On Deepfake Voice Detection -- It's All in the Presentation

Authors: Héctor Delgado, Giorgio Ramondetti, Emanuele Dalmasso, Gennady Karvitsky, Daniele Colibro, Haydar Talib

Published: 2025-09-30 16:19:51+00:00

AI Summary

Current audio deepfake detection systems fail to generalize to real-world scenarios because existing datasets ignore the effects of presentation through communication channels (e.g., phone calls). The authors propose a new framework and research methodology incorporating these realistic presentation distortions into training data creation. This methodology significantly improved deepfake detection accuracy by 39% in robust lab setups and by 57% on a real-world benchmark, demonstrating the critical role of data realism over model size.

Abstract

While the technologies empowering malicious audio deepfakes have dramatically evolved in recent years due to generative AI advances, the same cannot be said of global research into spoofing (deepfake) countermeasures. This paper highlights how current deepfake datasets and research methodologies led to systems that failed to generalize to real world application. The main reason is due to the difference between raw deepfake audio, and deepfake audio that has been presented through a communication channel, e.g. by phone. We propose a new framework for data creation and research methodology, allowing for the development of spoofing countermeasures that would be more effective in real-world scenarios. By following the guidelines outlined here we improved deepfake detection accuracy by 39% in more robust and realistic lab setups, and by 57% on a real-world benchmark. We also demonstrate how improvement in datasets would have a bigger impact on deepfake detection accuracy than the choice of larger SOTA models would over smaller models; that is, it would be more important for the scientific community to make greater investment on comprehensive data collection programs than to simply train larger models with higher computational demands.


Key findings
Incorporating presentation realism into training data was found to be more impactful on deepfake detection accuracy than using larger models or standard augmentation techniques. The improved methodology resulted in detection accuracy gains of 39% (lab setup) and 57% (real-world benchmark) compared to training with conventional datasets.
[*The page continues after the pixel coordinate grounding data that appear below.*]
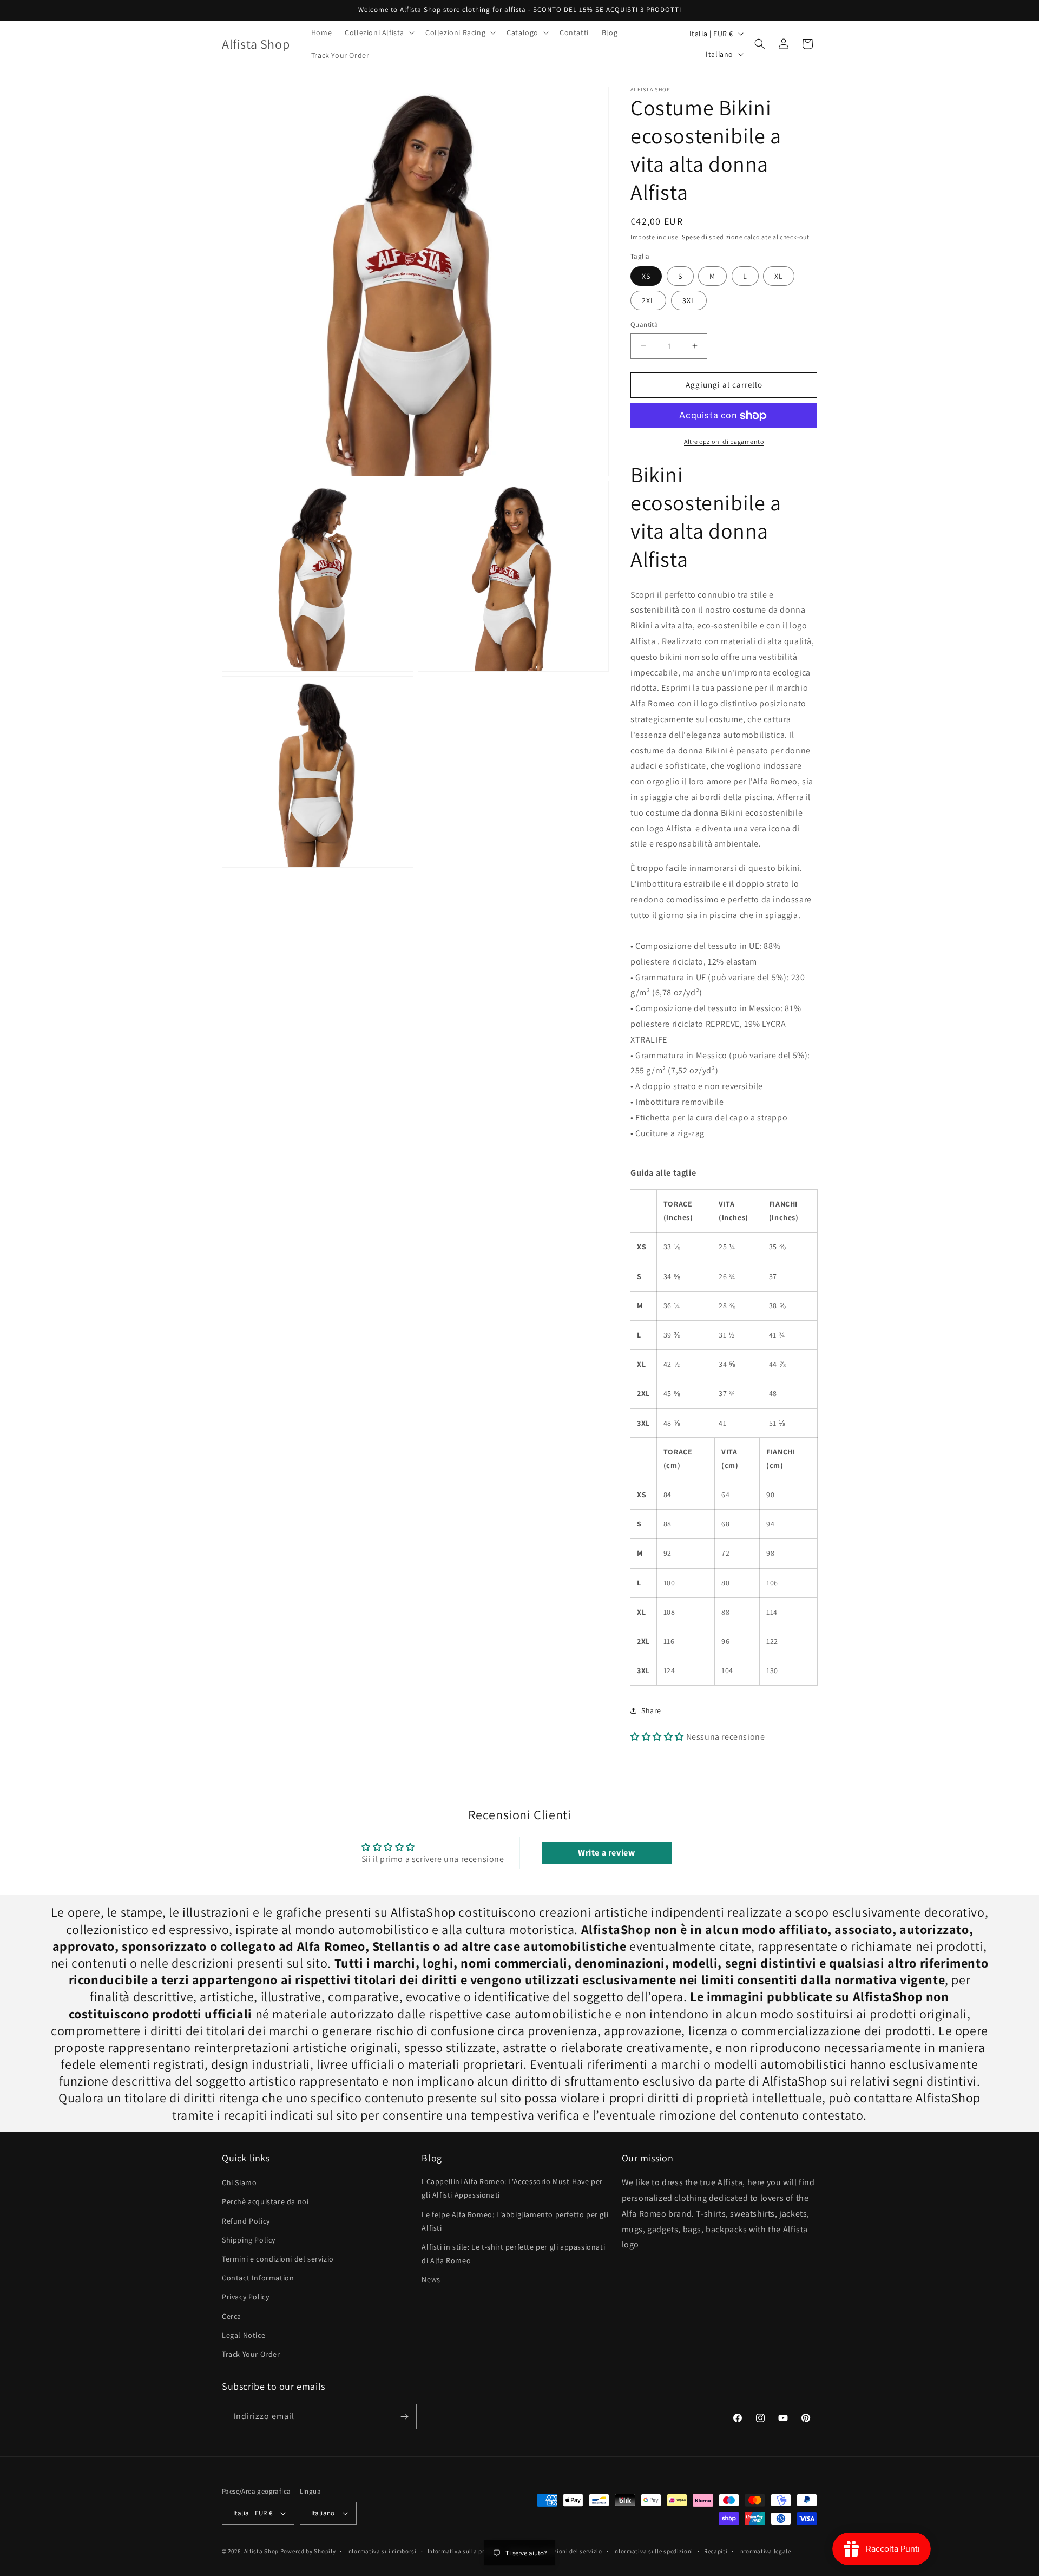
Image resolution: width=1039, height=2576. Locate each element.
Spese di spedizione (712, 237)
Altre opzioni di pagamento (724, 441)
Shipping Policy (248, 2240)
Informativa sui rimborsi (381, 2551)
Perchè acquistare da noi (265, 2201)
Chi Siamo (239, 2182)
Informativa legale (764, 2551)
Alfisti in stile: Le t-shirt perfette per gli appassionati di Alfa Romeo (513, 2253)
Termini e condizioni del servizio (278, 2259)
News (431, 2279)
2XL (648, 300)
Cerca (231, 2316)
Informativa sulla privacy (464, 2551)
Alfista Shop (261, 2551)
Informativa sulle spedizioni (653, 2551)
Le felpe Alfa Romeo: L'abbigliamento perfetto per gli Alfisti (515, 2221)
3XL (688, 300)
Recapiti (716, 2551)
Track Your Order (251, 2354)
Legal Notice (243, 2335)
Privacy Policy (245, 2297)
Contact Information (258, 2278)
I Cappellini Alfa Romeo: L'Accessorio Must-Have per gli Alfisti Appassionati (512, 2188)
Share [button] (651, 1710)
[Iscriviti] (404, 2416)
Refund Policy (246, 2221)
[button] (378, 32)
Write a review (606, 1852)
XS (646, 276)
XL (778, 276)
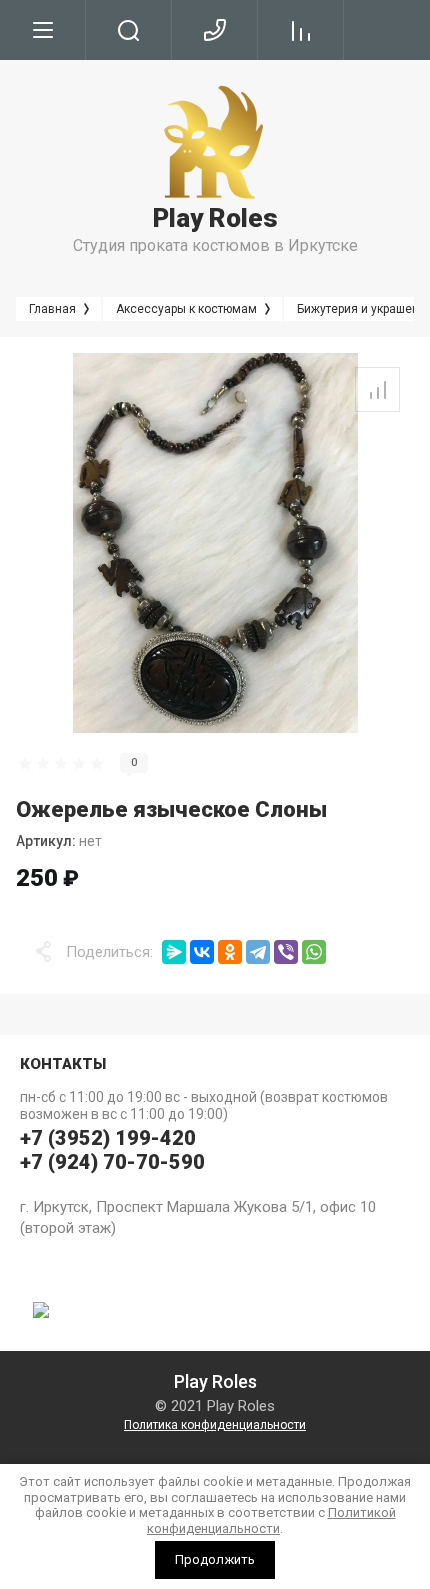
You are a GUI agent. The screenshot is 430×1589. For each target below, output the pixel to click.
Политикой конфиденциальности (271, 1520)
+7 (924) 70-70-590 (112, 1162)
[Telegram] (258, 952)
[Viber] (286, 952)
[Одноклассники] (230, 952)
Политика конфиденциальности (215, 1425)
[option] (215, 543)
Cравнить (377, 389)
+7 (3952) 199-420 (108, 1138)
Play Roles (215, 218)
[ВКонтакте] (202, 952)
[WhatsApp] (314, 952)
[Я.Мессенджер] (174, 952)
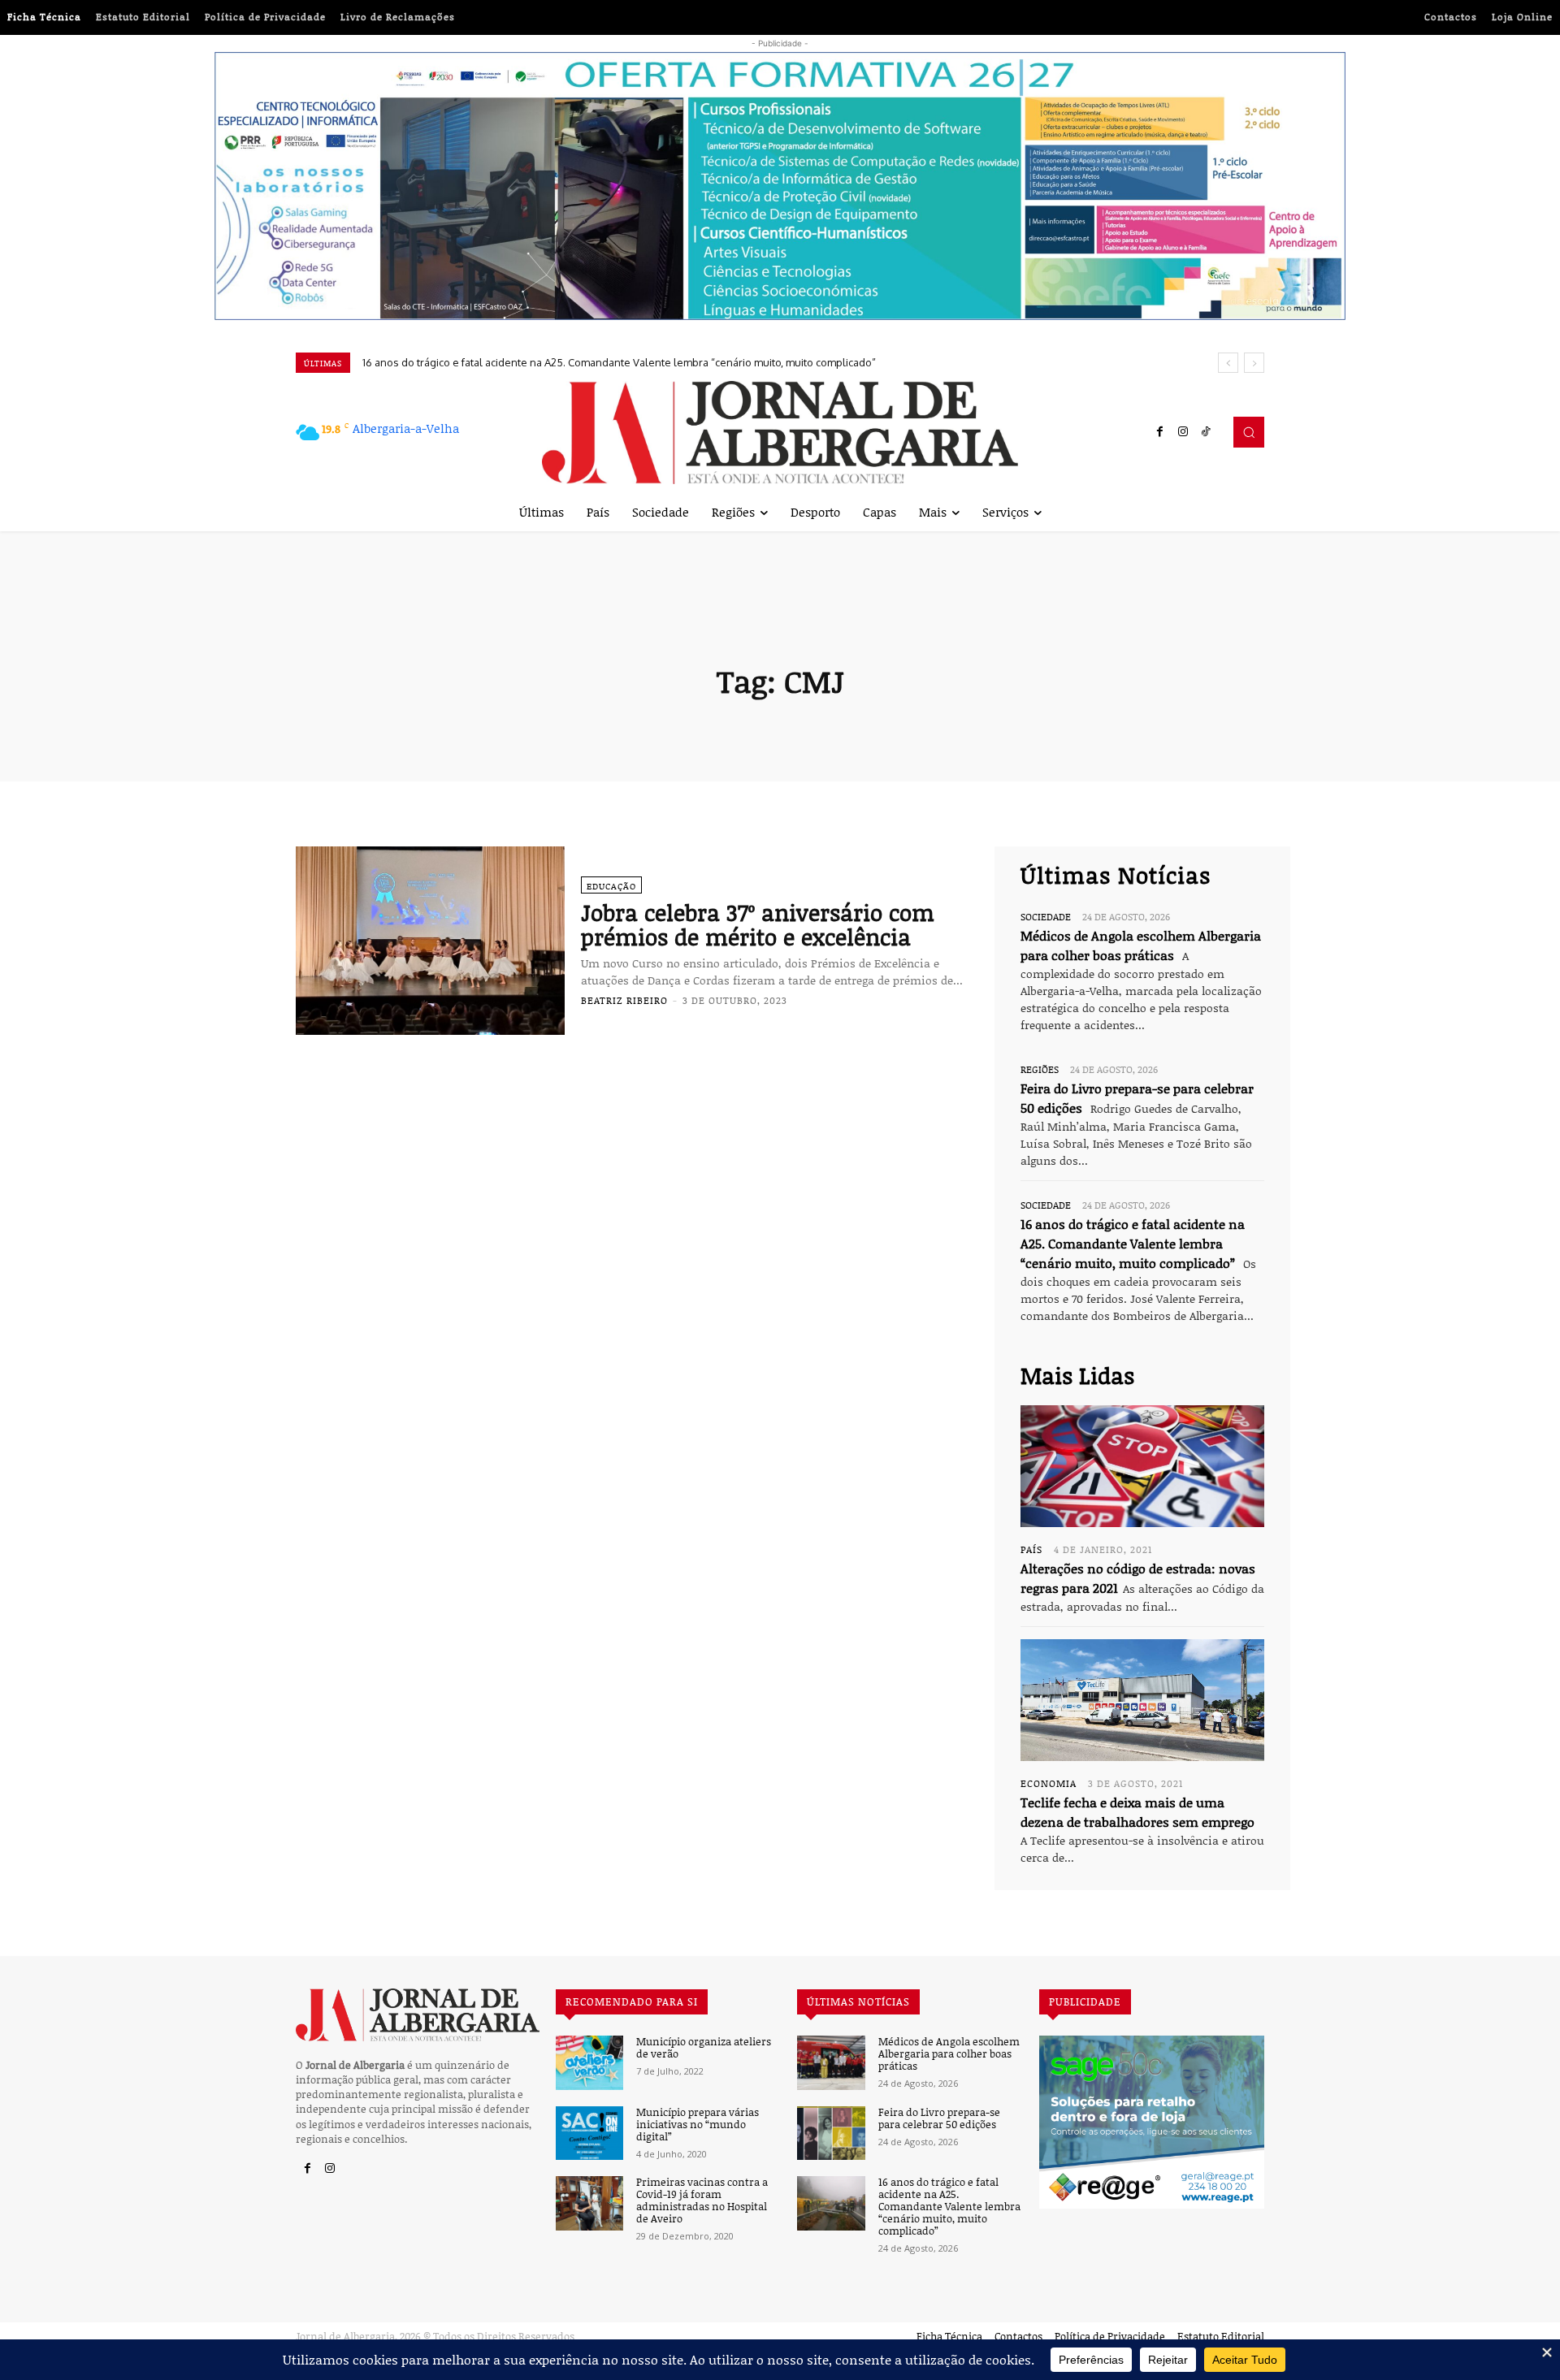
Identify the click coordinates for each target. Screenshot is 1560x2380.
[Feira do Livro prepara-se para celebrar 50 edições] (830, 2133)
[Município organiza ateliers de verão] (589, 2063)
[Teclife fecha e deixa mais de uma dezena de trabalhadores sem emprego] (1142, 1700)
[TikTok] (1205, 432)
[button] (1248, 432)
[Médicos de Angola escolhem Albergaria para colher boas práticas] (830, 2063)
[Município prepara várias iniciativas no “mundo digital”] (589, 2133)
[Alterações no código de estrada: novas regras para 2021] (1142, 1466)
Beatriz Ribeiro (624, 999)
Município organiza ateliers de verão (703, 2048)
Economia (1048, 1783)
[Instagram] (1183, 432)
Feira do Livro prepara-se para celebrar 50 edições (939, 2118)
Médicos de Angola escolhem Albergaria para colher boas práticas (949, 2054)
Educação (611, 886)
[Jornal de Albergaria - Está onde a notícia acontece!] (780, 432)
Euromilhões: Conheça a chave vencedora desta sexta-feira (506, 362)
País (1031, 1549)
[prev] (1228, 363)
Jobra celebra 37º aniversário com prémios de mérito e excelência (757, 925)
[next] (1254, 363)
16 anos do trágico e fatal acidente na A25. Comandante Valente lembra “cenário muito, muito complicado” (1132, 1243)
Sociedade (1045, 916)
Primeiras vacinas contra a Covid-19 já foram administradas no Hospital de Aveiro (702, 2200)
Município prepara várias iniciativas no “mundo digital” (697, 2124)
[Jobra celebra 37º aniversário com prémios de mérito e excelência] (430, 940)
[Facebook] (1160, 432)
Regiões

Furthermore, the lightweight logmel-ResNet-CoT system remained highly competitive with the much larger WavLM-based systems when utilizing the fully augmented and realistic training data.
Approach
The core approach involves introducing a new data creation framework that simulates the full deepfake attack sequence, particularly the 'presentation phase' where raw deepfake audio is processed through telephony networks via direct injection or loudspeaker playback. They train and evaluate SOTA deepfake detection systems (logmel-ResNet-CoT and WavLM-based models) using different combinations of realistic (presented) and non-realistic training data (Base, Augmented) to prove the hypothesis that data realism improves generalization.
Datasets
ASVspoof 2019 LA, ASVspoof 2021 LA, ASVspoof 2021 LA Hidden, ASVspoof 2021 DF, ASVspoof 5 w/o Encodec, In-the-wild, SpoofCeleb, Switchboard (SWB), Multilingual LibriSpeech (MLS), Fraud Academy (Realworld/private dataset), VoxCeleb 1&2, Fisher Spanish, Mixer6, Mixed Phone, RSR2015, SITW, SRE 16/18/19.
Model(s)
logmel-ResNet-CoT (Residual Network with Contextual Transformers), WavLM-LLGF (WavLM frontend + LCNN/bi-LSTM backend), WavLM-Nes2Net (WavLM frontend + Nested Res2Net backend), WavLM Large (pre-trained SSL model).
Author countries
UNKNOWN